Page extract:

######

# Cheapest courier from France to Ireland



## Leibide (23 Jul 2011)

I spent a year in Brest, Brittany, and must now ship my belongings home. I left without organising a courier, thinking it would be easy to book online. My stuff is packed in two boxes, with the following dimensions:
box 1-
w = 49 cm
l = 35 cm
h = 29 cm

box 2 :
w = 82 cm
l = 37 cm
h = 65 cm

The total weight is 20Kg.
All the courier companies I asked were demanding over 300 euro. I've tried DHL and TNT and many others.
*Surely there must be a courier company who can shift 20kg from Brest to Ireland for less than 200 euro?*


----------



## onq (24 Jul 2011)

Get someone to check what it would cost to post the boxes.

I saw a couple of women posting a big cardboard box to the Cayman Islands (!) last week.
Took two of them to carry it in - not cheap though, postage was in the hundreds of Euro range.

Otherwise wait until you go over for a camping holiday in a car and take them back with you in the boot.

Or you could blag someone else to bring them back for you if they have any spare space.
I'm thinking more in terms of a friend you trust than via and online agreement.

Lots of options without paying for a courier.

ONQ.


----------



## flossie (24 Jul 2011)

Ask post office to price up sending the boxes by sea freight. Or could you get a bigger box and put everything inside it? FedEx do boxes up to 25kg (i think you pay by max weight of box?). €300 sounds steep - are you sending it priority?


----------



## Leibide (26 Jul 2011)

I got my first half decent quote since I first posted the thread – 200 euro with Putra Venture Limited (putraventure.com).  170 euro shipping charge + 30 euro oversize box charge. I’ll have a look now at Le Post and FedEx, sea freight. As a friend pointed out, at 20kg I’d be as well off flying it back myself. It would give me an excuse to return to Brest. It’s tempting to ask someone else to do it but it wouldn’t feel good about it.


----------



## Leibide (26 Jul 2011)

FedEx are asking €150.99.


----------



## Leibide (26 Jul 2011)

La Post are asking €94.27 for the large box (82*37*65cm, 16kg), and €57.32 for the small box (49*35*29cm, 5kg). Both are treated as separate orders.

######

Records for locating displayed items:
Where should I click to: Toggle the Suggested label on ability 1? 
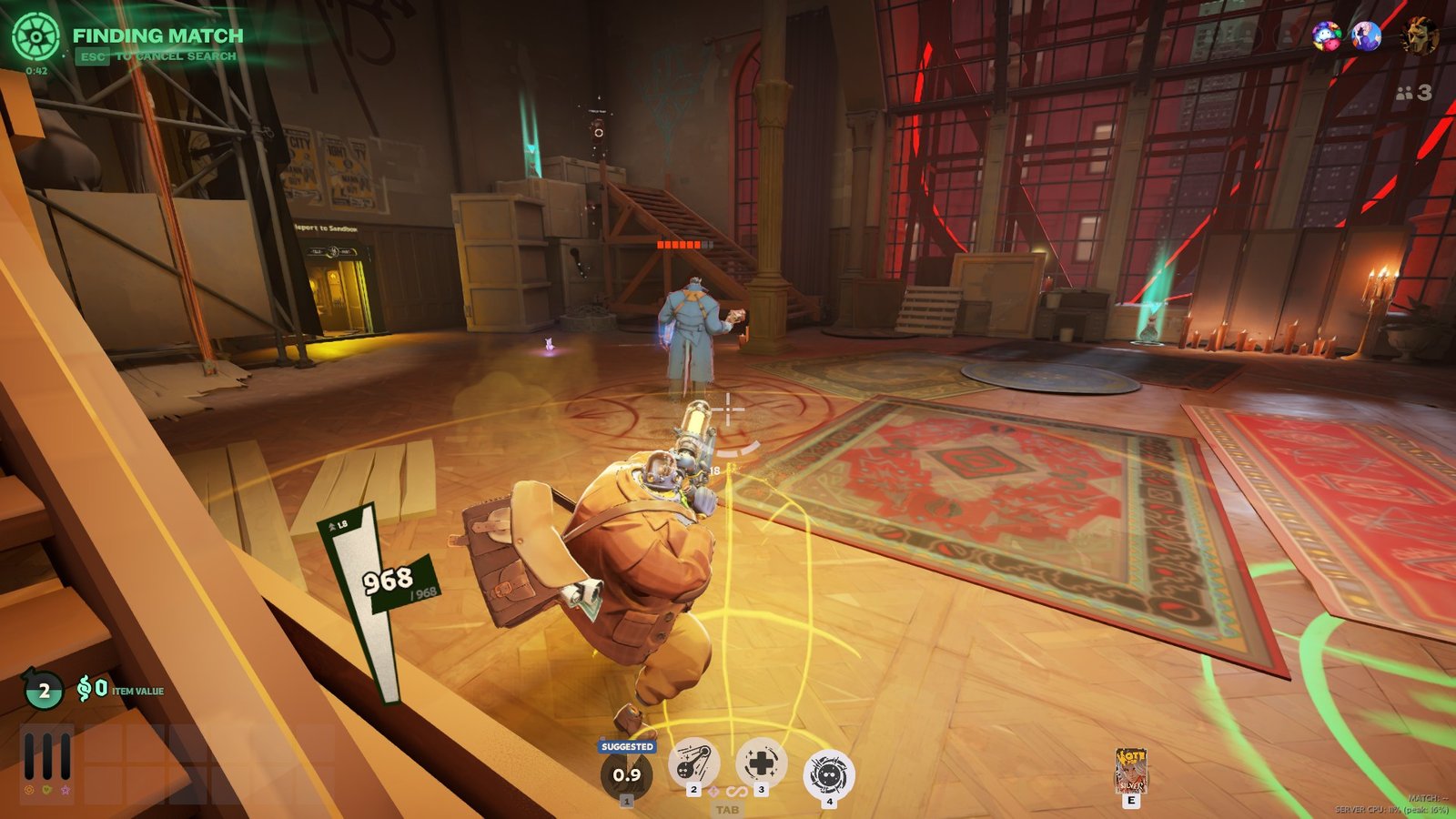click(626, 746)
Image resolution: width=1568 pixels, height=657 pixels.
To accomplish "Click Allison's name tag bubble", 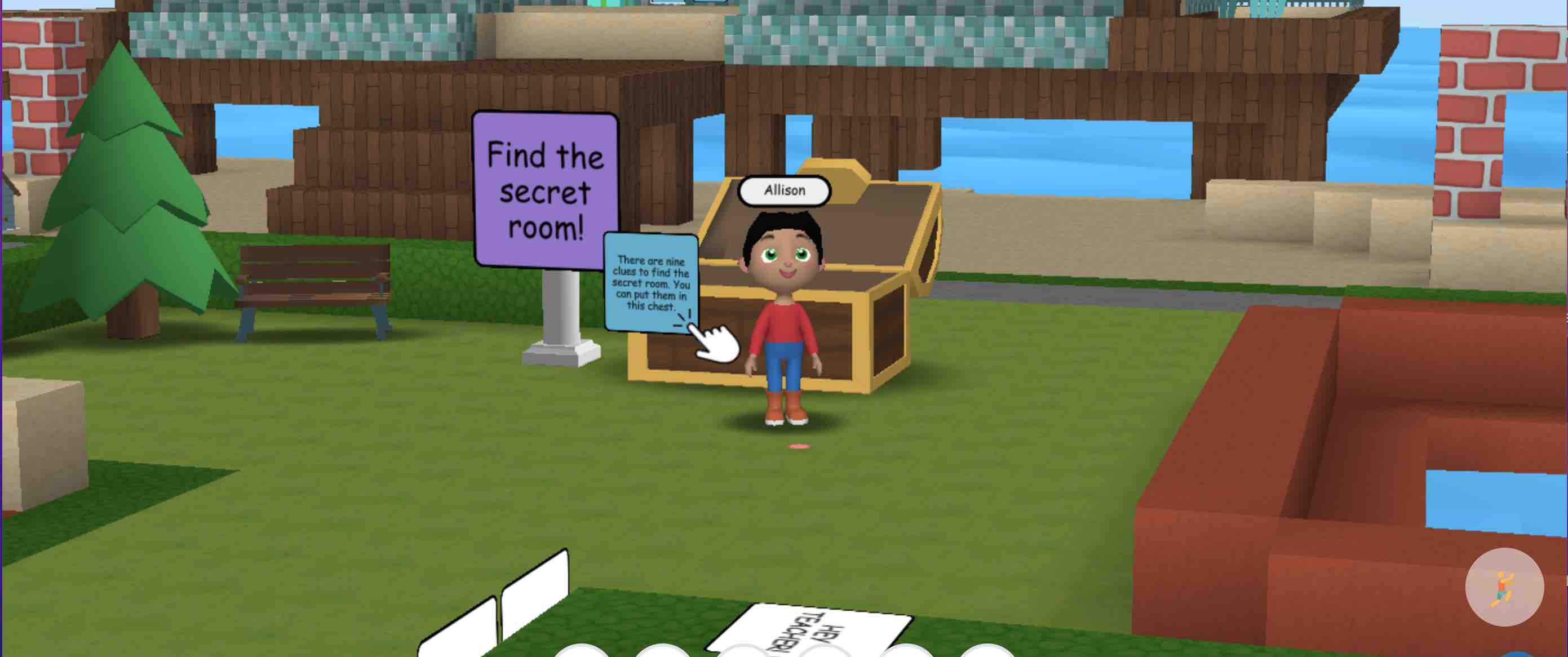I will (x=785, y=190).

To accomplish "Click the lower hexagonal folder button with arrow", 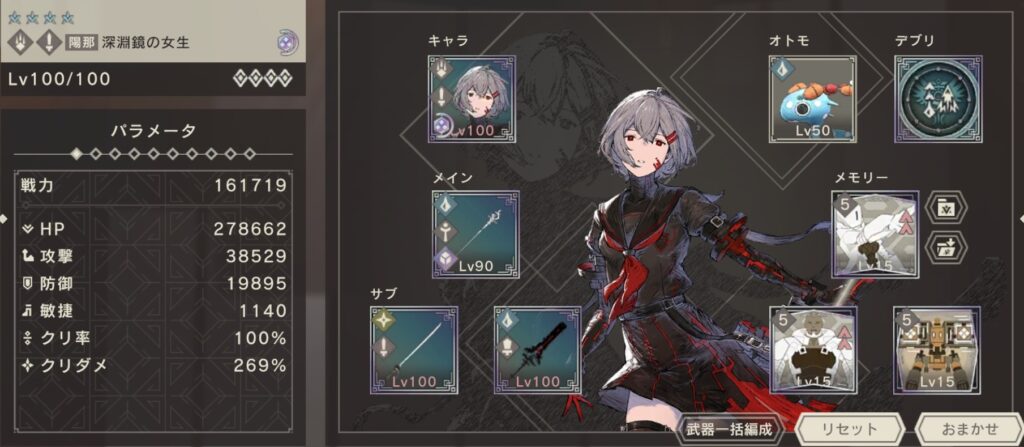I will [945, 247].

######

Set tasks:
a – In the courier thread, reproduce the passage from "## onq (24 Jul" to "in the boot.", substituting "touring holiday" for "camping holiday".
b – According to the courier thread, what price did FedEx quote?
c – Write the next part of the courier thread, following on from its final post.
The records bear no relation to the courier thread.

Answers to the exercises:
a –
## onq (24 Jul 2011)

Get someone to check what it would cost to post the boxes.

I saw a couple of women posting a big cardboard box to the Cayman Islands (!) last week.
Took two of them to carry it in - not cheap though, postage was in the hundreds of Euro range.

Otherwise wait until you go over for a touring holiday in a car and take them back with you in the boot.

b – €150.99

c –
Total cost - €151.59


----------



## Leibide (26 Jul 2011)

These are only quotes. The fun will really start when I try to send it to a domestic address rather than a business address. According to their website, FedEx only deliver to business addresses, except within the United States, and even then they charge more for that.


----------



## Leibide (27 Jul 2011)

Yes, FedEx only deliver to business addresses. I'm an unemployed student, and I don't fancy sending two great big heavy boxes like that to a friends work address.


----------



## flossie (27 Jul 2011)

I work from home, and technically there is no registered 'business' here. People FedEx me things with just my name and address on, has never been an issue.  Could you not put 

To: Leibide
Leibide & Co (or Ltd, something like that)
Your address


----------



## Flexible (27 Jul 2011)

Try www.gls-group.eu


----------



## mcaul (1 Aug 2011)

Unless you need a next day service you don't need a courier. What you need is a normal parcel delivery service. 
Dpd, gls, city-link are 3 that come to mind.


----------



## bluemac (1 Aug 2011)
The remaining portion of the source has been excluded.